Real people and businesses will be impacted.
Coming straight out of college, it is pretty difficult to conceive how designs had an impact in the real world. Projects done in college are focussed more around ideation and structuring, with a majority of them not seeing the light of day. Even when they do, they are not really at a scale where I, as a student, could see their impact on people or businesses. Things changed drastically the moment I joined Razorpay.
Once I did actually start designing and perhaps even before that, I had to come to terms with the thousands of users that my designs were going to impact. I worked on the First Time User Experience on the Razorpay dashboard. This was something that would define the flow of every business signing up with Razorpay. To realise that there were multiple thousands of businesses going through this flow every single day, seven days a week was perhaps kind of huge for me as a fresh designer straight out of college. The fact that this was the first touchpoint of the businesses with Razorpay, and this experience would set the first impression of Razorpay, put pressure on the quality of the product and was an experience of a lifetime for a first-timer in design. This brings me to the next realisation — how design can change the behaviour of thousands of users.

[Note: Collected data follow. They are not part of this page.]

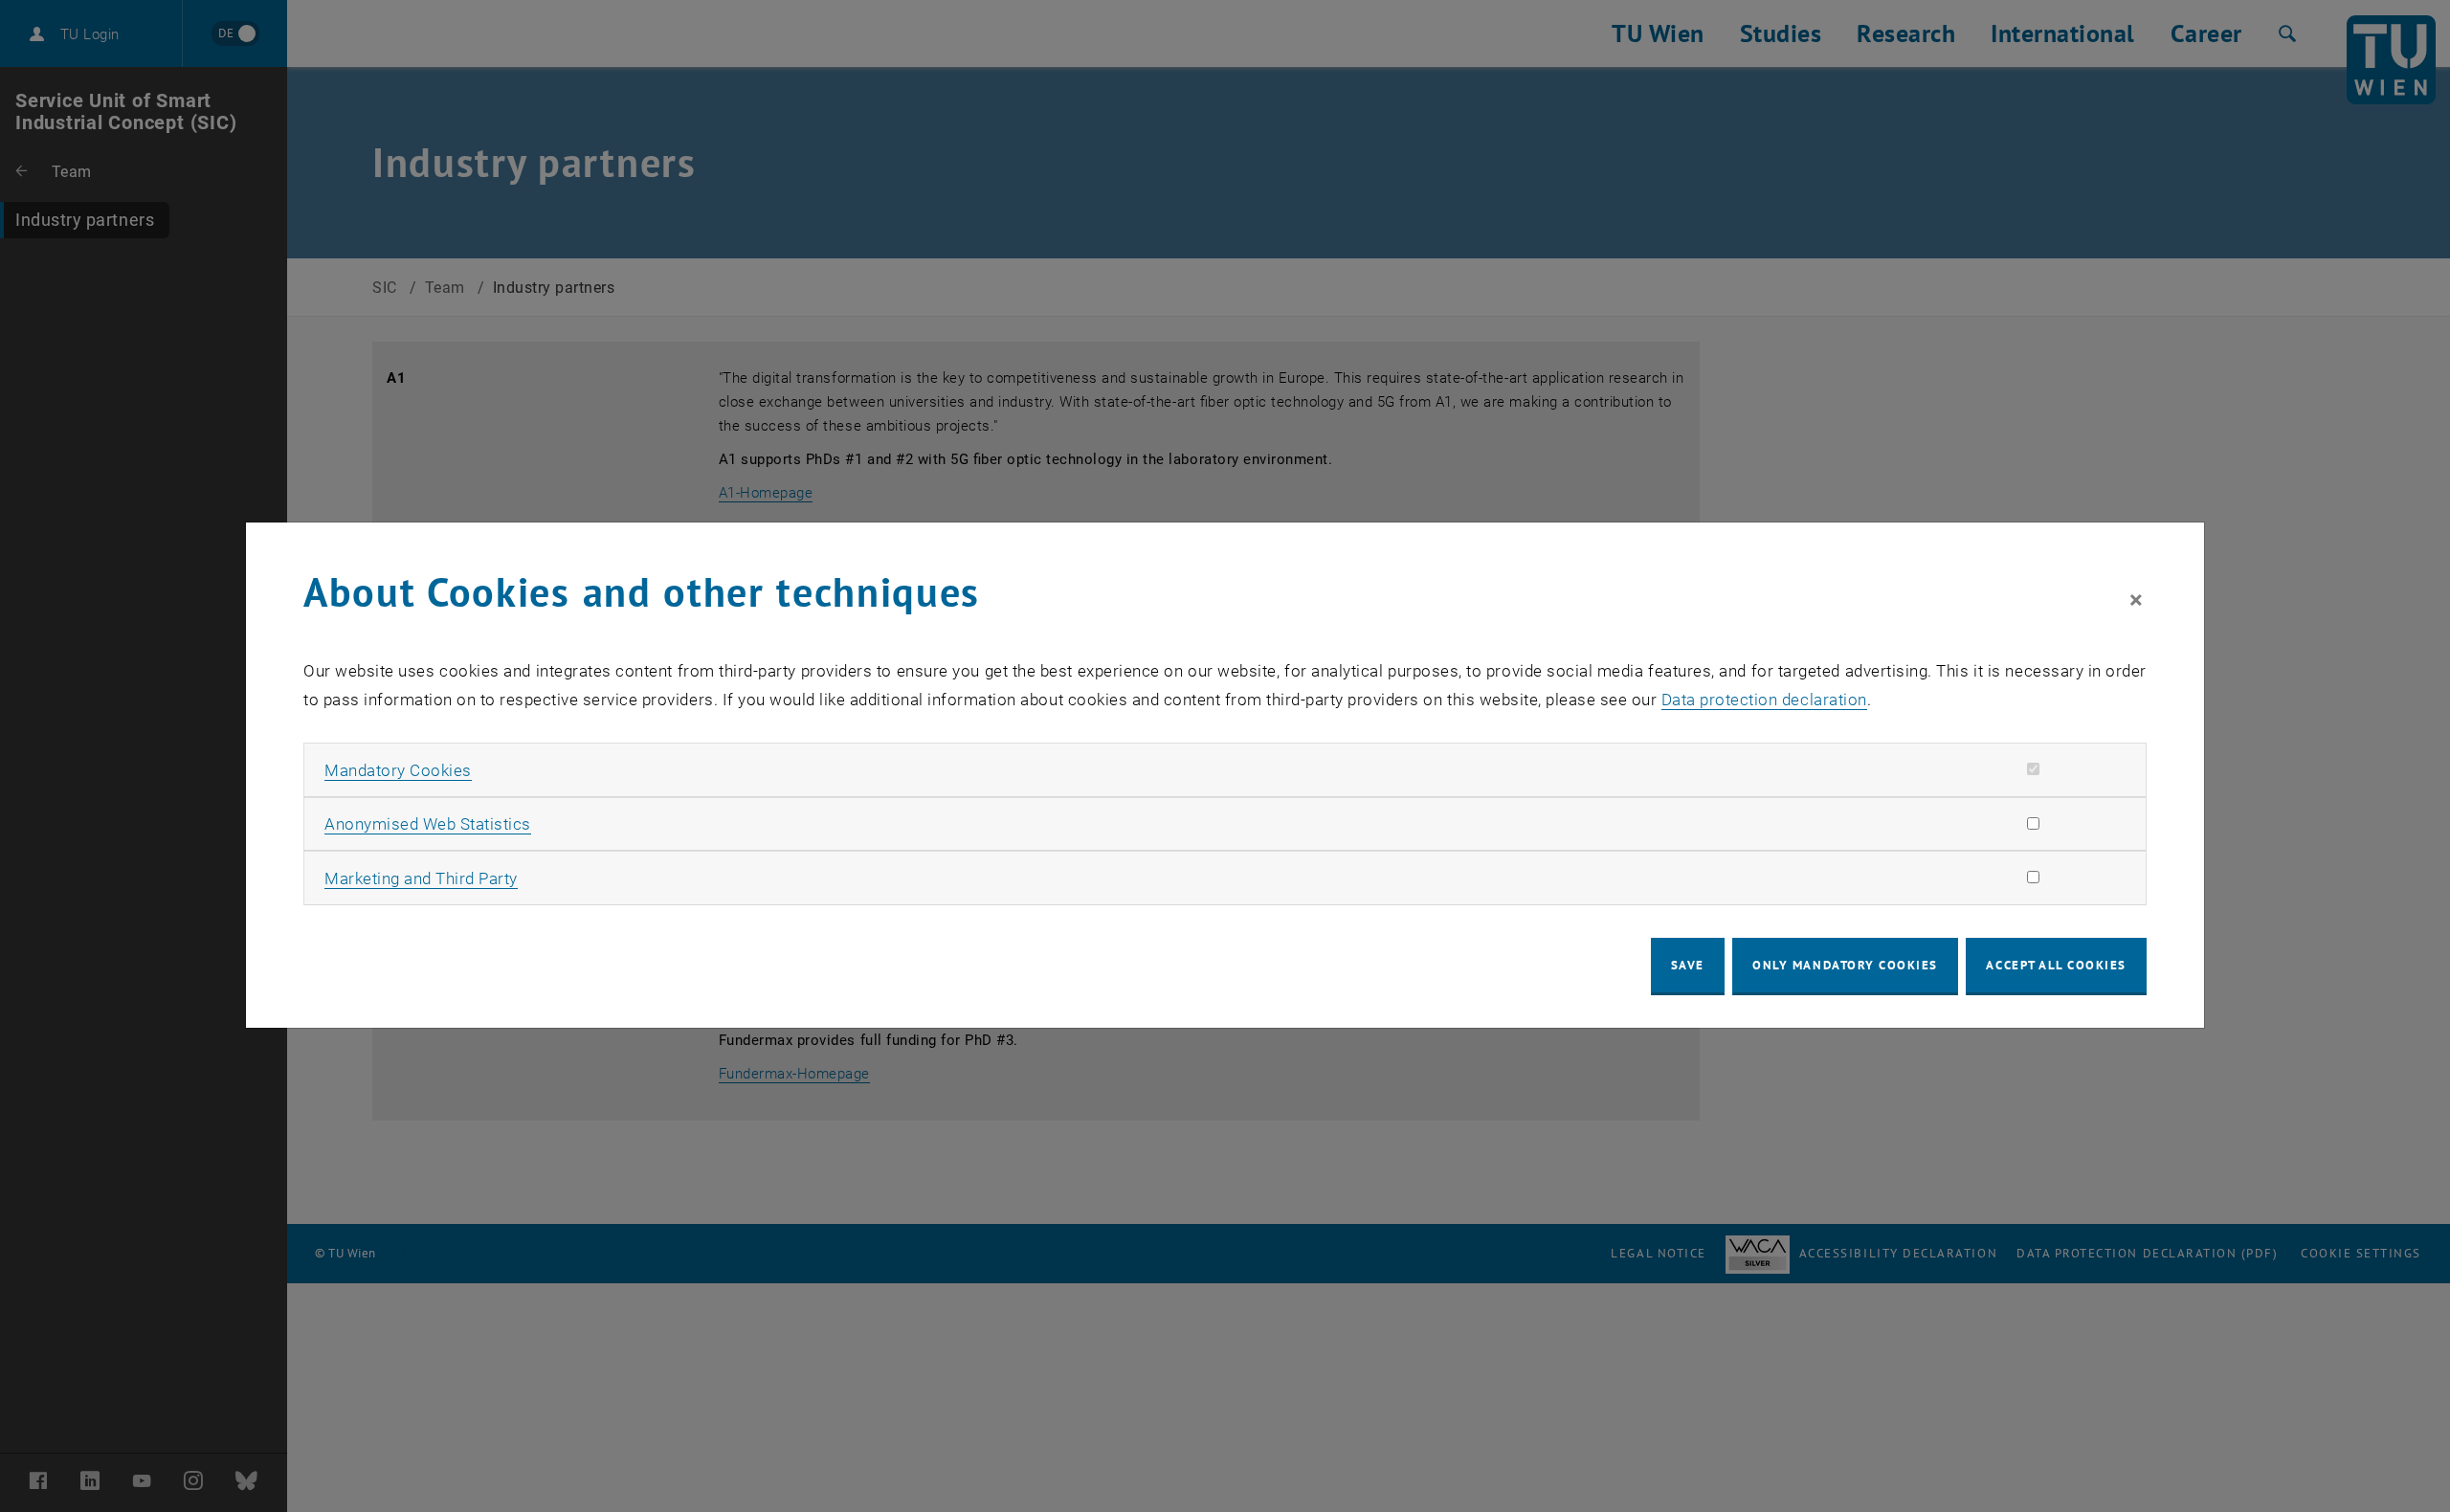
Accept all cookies (2056, 965)
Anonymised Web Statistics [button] (427, 824)
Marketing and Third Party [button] (421, 878)
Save (1687, 965)
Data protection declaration (1764, 699)
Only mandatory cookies (1845, 965)
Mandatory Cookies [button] (398, 770)
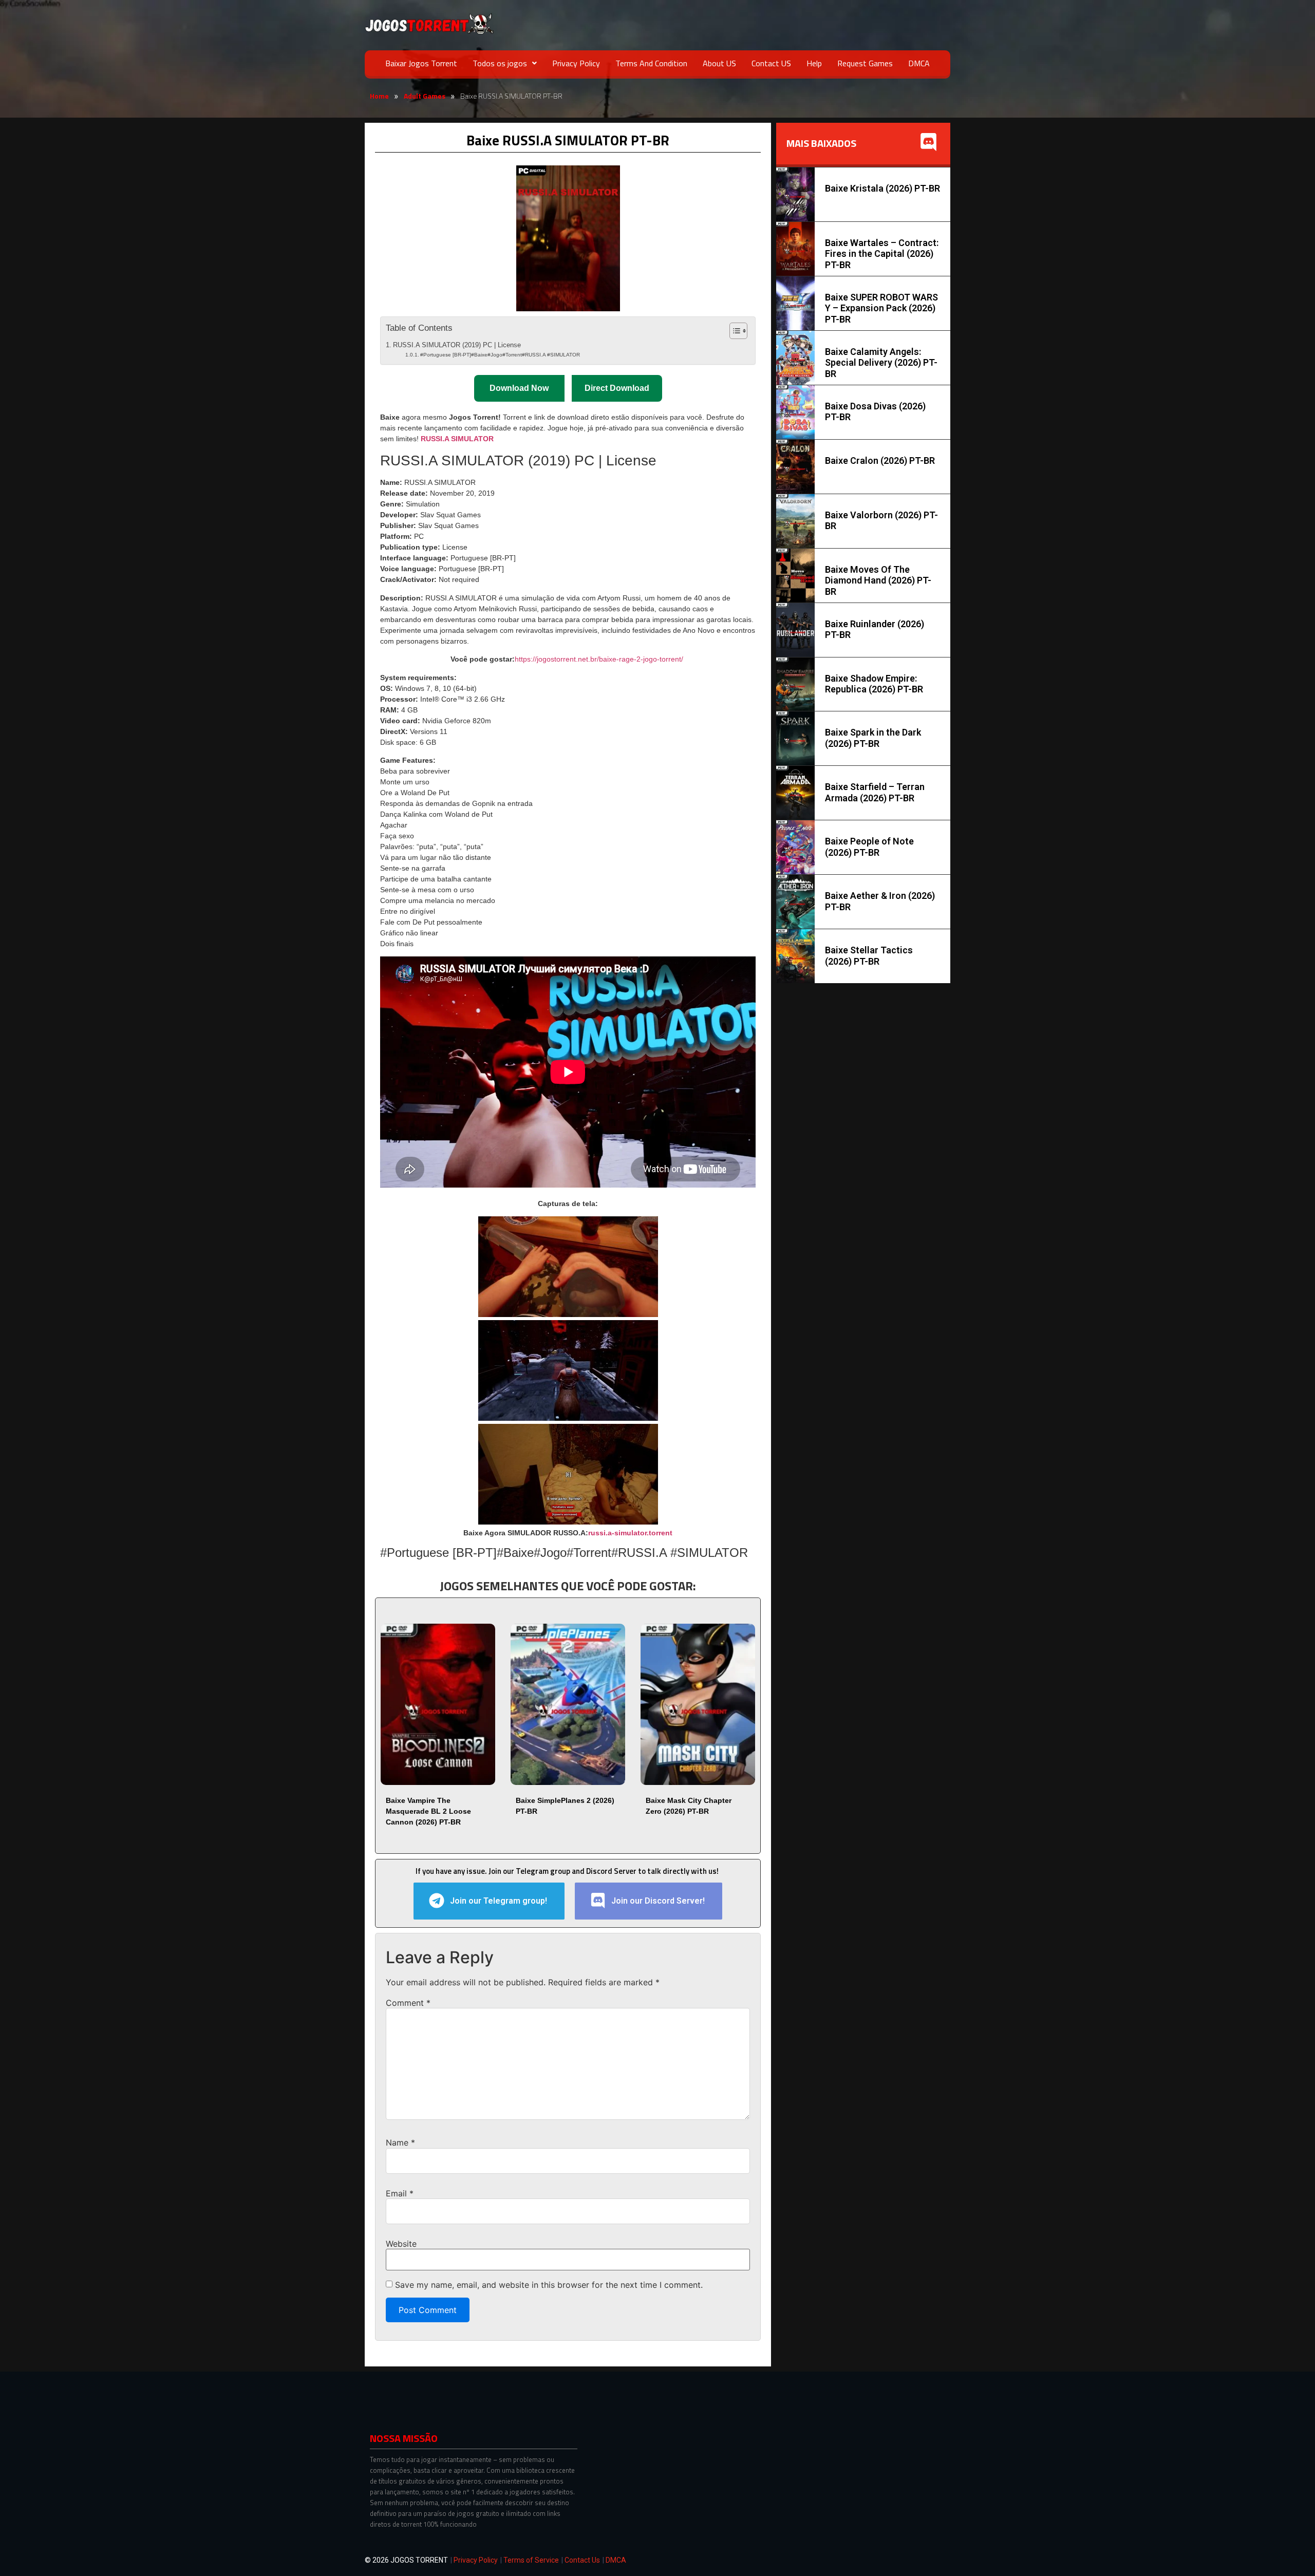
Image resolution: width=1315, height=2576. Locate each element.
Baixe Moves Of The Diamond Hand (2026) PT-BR (878, 580)
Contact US (771, 63)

A small change can lead to a major behavioural change by the user
It is pretty easy for a designer, straight out of college, to not appreciate the impact of small changes. There are times when minor design changes are brought into existence without really considering the possible impact. It is not very straightforward to understand how just a minor change in the design, might be a small tweak in a signup flow, or a change of text in the UI can change the fate and decide the success or failure of your products. A designer can actually influence major behavioural changes and define the actions being taken by the users. In the aforementioned onboarding for the dashboard, we wanted to increase the number of MTUs (Monthly Transacting Users) and hence pushed for usage of other products along with the payment gateway. A small CTA opening up the list of products and voila, the usage of the top 2 products increased by approximately 80%. To see such a huge impact through such a minute change, that too in real businesses was overwhelming and a huge eye-opener.
The output will be measured
In the industry, design is not just about the process. A designer might be following their design process to the point but at the end of the day, the success of the product will be measured in terms of how it impacted broader organisation’s goals, mostly in numbers. The expectation out of the design is set from the very beginning, and after it goes live, numbers should move the way that they were expected to. Data, impact, numbers — these words are often heard as yardsticks to measure success, not just of design but the product as a whole. To elaborate, if the number of users signing up was expected to increase after a change in the signup flow, a fall in the number of signups would be an unacceptable outcome from the project. Even though subjectively, the changed design might look and feel good, but not meeting the numerical expectations is something that will undoubtedly pull it down. I was introduced to this wonderful article, If You Want to Be Creative, Don’t Be Data Driven, on the usage of data and how to maintain the balance between creativity and basing design on data. At Razorpay, designers are expected to dive into data and analytics and make sense of it. We feel it makes sense for the designers to actually track if their designs are working they were expected to.
The problem statement should not be based on assumptions
A number of times problems are assumed to exist. There is no research to actually support that there is a problem that needs to be solved. As such, it becomes a wild-goose chase. Even if it is someone who has been in the organisation or in the industry for years, for example, a fellow designer, a product manager or your manager for that matter, it is erroneous to assume that they know and have clarity on everything. For one, a problem statement built on top of assumptions is pretty flimsy and would fail to give the designer any real insights into what actually needs to be solved. Hence, it is always preferable that user needs are considered before actually landing onto a problem statement. Back it up with data or with conversations with prospective users at the very least. Both from a business and product point of view, it is essential to know for sure of the existence of a problem that needs to be solved.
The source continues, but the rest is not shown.